Supplied entries:
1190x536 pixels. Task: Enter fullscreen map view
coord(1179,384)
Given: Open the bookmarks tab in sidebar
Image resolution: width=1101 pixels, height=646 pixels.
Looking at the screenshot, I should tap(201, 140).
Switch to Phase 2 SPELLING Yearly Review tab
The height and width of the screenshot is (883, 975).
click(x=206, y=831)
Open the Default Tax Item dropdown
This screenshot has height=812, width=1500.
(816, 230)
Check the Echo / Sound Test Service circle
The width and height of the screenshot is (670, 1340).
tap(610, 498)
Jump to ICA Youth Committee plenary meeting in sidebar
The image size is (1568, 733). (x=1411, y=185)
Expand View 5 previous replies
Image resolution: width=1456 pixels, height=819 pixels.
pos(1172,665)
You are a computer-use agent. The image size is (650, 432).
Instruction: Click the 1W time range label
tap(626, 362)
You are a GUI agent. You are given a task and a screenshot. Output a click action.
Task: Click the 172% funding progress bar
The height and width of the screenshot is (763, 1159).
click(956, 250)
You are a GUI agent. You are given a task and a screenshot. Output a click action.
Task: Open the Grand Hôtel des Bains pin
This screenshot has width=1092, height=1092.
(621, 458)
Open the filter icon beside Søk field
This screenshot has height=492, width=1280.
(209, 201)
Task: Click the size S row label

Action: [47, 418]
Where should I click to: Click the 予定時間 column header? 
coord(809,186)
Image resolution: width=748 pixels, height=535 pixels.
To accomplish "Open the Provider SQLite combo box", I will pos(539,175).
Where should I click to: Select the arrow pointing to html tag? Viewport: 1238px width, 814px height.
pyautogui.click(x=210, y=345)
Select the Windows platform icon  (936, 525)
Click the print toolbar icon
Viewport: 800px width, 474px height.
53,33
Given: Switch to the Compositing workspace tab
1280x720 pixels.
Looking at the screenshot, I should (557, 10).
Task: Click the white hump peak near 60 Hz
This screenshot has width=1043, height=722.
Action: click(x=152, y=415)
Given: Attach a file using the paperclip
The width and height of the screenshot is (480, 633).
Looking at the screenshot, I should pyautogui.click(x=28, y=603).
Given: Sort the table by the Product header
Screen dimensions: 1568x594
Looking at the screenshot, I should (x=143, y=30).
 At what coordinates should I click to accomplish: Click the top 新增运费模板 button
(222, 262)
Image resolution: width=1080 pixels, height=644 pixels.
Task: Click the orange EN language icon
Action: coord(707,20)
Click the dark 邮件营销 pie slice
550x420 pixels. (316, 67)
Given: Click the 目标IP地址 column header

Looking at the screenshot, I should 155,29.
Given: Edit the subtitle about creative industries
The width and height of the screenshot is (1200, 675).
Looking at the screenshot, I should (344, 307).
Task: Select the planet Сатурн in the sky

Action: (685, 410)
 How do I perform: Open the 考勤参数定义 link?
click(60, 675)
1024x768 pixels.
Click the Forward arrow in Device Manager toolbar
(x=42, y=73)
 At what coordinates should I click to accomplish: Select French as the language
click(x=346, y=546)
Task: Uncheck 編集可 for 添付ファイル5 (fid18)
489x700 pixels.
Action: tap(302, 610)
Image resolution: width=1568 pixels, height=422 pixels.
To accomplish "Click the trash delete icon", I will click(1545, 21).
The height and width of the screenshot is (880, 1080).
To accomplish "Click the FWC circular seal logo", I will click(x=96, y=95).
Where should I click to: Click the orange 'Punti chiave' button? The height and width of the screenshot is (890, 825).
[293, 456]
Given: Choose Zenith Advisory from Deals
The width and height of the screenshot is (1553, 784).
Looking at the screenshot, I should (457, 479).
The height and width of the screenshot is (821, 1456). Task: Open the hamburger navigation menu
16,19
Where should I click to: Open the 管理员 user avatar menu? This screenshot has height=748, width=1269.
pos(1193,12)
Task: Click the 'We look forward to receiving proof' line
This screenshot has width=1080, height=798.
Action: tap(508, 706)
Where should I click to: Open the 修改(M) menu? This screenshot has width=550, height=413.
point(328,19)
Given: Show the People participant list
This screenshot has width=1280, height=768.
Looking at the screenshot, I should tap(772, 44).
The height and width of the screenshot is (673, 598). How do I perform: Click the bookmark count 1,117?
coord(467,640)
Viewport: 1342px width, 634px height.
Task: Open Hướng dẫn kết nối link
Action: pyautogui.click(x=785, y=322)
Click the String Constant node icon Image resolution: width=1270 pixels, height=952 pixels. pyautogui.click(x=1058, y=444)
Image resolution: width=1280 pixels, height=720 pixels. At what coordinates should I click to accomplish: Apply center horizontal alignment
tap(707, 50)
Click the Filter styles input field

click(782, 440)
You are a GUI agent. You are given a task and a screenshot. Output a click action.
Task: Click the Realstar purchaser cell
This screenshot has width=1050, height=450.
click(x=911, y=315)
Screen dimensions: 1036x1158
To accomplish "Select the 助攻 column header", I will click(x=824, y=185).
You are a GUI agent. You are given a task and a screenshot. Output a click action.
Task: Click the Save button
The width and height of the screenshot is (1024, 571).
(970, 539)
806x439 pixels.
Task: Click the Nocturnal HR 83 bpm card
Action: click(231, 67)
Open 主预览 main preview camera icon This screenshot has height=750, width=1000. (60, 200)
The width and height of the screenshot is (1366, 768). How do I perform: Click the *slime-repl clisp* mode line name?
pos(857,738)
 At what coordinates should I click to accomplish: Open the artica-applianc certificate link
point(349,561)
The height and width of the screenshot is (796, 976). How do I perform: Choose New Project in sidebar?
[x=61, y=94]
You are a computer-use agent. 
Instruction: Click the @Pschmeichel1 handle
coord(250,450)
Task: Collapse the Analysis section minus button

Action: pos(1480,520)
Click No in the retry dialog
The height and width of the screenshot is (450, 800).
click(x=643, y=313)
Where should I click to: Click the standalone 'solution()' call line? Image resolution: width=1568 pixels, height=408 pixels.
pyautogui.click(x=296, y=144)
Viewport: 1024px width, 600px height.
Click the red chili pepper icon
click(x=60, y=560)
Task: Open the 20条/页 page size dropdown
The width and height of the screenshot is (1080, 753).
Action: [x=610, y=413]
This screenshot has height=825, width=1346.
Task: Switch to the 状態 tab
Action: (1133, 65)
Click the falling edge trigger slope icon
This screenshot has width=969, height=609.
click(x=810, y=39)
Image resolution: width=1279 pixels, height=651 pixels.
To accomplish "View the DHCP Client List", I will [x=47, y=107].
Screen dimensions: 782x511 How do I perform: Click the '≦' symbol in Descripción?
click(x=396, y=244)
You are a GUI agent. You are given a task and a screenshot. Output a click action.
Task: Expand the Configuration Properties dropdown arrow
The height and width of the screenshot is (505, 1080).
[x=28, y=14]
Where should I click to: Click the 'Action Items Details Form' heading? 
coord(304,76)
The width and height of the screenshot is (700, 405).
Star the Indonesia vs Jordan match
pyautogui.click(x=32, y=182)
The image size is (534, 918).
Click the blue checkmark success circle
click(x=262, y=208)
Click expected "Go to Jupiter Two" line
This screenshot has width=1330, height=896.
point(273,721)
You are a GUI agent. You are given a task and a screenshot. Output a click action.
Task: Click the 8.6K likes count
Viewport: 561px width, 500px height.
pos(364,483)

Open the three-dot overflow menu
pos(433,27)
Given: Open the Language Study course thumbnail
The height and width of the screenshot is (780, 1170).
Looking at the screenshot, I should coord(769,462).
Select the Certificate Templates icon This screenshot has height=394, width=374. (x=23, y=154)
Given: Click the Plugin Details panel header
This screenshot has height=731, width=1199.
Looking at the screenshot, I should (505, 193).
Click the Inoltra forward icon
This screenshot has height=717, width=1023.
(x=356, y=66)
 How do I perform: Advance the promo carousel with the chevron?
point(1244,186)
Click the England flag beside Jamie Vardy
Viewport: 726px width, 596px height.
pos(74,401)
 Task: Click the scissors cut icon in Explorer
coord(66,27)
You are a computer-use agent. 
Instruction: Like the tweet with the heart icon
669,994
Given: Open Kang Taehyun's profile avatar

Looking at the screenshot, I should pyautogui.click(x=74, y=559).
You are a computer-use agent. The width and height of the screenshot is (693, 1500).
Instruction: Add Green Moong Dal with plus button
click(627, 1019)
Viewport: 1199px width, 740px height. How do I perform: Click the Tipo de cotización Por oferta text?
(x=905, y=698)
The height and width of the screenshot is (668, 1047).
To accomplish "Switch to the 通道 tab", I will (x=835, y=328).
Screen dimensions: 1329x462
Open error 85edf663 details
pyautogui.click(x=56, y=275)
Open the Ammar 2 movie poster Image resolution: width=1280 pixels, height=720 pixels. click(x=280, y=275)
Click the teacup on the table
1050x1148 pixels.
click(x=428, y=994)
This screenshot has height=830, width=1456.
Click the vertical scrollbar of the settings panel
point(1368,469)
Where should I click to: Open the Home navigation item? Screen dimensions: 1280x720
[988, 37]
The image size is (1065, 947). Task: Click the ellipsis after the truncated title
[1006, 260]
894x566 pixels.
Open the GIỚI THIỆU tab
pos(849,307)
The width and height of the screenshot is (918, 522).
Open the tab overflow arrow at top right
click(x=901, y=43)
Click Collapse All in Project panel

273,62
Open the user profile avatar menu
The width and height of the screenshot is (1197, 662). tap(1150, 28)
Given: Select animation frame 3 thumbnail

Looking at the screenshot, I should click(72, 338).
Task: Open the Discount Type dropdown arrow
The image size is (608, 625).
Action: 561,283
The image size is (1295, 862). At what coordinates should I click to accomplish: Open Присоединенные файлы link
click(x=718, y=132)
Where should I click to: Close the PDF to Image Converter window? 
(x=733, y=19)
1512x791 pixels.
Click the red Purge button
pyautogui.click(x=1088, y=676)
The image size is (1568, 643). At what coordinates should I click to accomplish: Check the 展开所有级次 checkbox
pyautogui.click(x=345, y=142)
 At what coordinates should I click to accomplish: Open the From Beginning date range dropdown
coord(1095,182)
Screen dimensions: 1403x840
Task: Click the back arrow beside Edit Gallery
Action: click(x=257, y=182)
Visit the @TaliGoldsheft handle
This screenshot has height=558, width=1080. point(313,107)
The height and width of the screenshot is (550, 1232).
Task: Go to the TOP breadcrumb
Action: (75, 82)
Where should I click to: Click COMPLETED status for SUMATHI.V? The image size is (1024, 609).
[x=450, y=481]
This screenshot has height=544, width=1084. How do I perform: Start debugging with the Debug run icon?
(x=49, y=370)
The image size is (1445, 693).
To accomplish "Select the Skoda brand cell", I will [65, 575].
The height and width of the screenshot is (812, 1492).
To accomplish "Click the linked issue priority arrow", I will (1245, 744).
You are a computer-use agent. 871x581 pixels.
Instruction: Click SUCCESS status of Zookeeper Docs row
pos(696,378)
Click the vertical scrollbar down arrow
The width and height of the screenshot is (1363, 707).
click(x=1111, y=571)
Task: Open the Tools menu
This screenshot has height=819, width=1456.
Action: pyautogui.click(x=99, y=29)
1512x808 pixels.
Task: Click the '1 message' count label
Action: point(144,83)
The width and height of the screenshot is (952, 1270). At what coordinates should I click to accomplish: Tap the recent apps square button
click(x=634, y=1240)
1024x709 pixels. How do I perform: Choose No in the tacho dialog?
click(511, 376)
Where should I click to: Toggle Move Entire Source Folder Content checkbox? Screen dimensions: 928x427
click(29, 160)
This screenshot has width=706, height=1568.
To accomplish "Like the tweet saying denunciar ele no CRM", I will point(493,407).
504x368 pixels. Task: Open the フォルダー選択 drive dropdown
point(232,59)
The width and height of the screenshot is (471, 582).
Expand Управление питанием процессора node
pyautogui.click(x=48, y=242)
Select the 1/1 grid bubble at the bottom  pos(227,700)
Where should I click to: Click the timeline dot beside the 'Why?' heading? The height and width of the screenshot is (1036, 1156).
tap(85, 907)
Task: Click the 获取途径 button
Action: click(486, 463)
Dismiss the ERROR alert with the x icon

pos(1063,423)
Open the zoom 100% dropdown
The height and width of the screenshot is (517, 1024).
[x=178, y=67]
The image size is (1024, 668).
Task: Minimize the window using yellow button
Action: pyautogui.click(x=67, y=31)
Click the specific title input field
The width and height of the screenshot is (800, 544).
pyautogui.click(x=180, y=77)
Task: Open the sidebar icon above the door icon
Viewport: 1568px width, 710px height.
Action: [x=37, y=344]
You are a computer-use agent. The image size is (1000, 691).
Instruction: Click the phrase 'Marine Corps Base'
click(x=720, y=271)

Exercise details: Output the lines above between the one holding "Where should I click to: Select" and the one holding "Given: Choose Zenith Advisory from Deals", inclusive, with nothing before or after them.

Reply to the task:
Where should I click to: Select the arrow pointing to html tag? Viewport: 1238px width, 814px height.
pyautogui.click(x=210, y=345)
Select the Windows platform icon  (936, 525)
Click the print toolbar icon
Viewport: 800px width, 474px height.
53,33
Given: Switch to the Compositing workspace tab
1280x720 pixels.
Looking at the screenshot, I should (557, 10).
Task: Click the white hump peak near 60 Hz
This screenshot has width=1043, height=722.
Action: click(x=152, y=415)
Given: Attach a file using the paperclip
The width and height of the screenshot is (480, 633).
Looking at the screenshot, I should pyautogui.click(x=28, y=603).
Given: Sort the table by the Product header
Screen dimensions: 1568x594
Looking at the screenshot, I should (x=143, y=30).
 At what coordinates should I click to accomplish: Click the top 新增运费模板 button
(222, 262)
Image resolution: width=1080 pixels, height=644 pixels.
Task: Click the orange EN language icon
Action: coord(707,20)
Click the dark 邮件营销 pie slice
550x420 pixels. (316, 67)
Given: Click the 目标IP地址 column header

Looking at the screenshot, I should 155,29.
Given: Edit the subtitle about creative industries
The width and height of the screenshot is (1200, 675).
Looking at the screenshot, I should (344, 307).
Task: Select the planet Сатурн in the sky

Action: (685, 410)
 How do I perform: Open the 考勤参数定义 link?
click(60, 675)
1024x768 pixels.
Click the Forward arrow in Device Manager toolbar
(x=42, y=73)
 At what coordinates should I click to accomplish: Select French as the language
click(x=346, y=546)
Task: Uncheck 編集可 for 添付ファイル5 (fid18)
489x700 pixels.
Action: tap(302, 610)
Image resolution: width=1568 pixels, height=422 pixels.
To accomplish "Click the trash delete icon", I will click(1545, 21).
The height and width of the screenshot is (880, 1080).
To accomplish "Click the FWC circular seal logo", I will click(x=96, y=95).
Where should I click to: Click the orange 'Punti chiave' button? The height and width of the screenshot is (890, 825).
[293, 456]
Given: Choose Zenith Advisory from Deals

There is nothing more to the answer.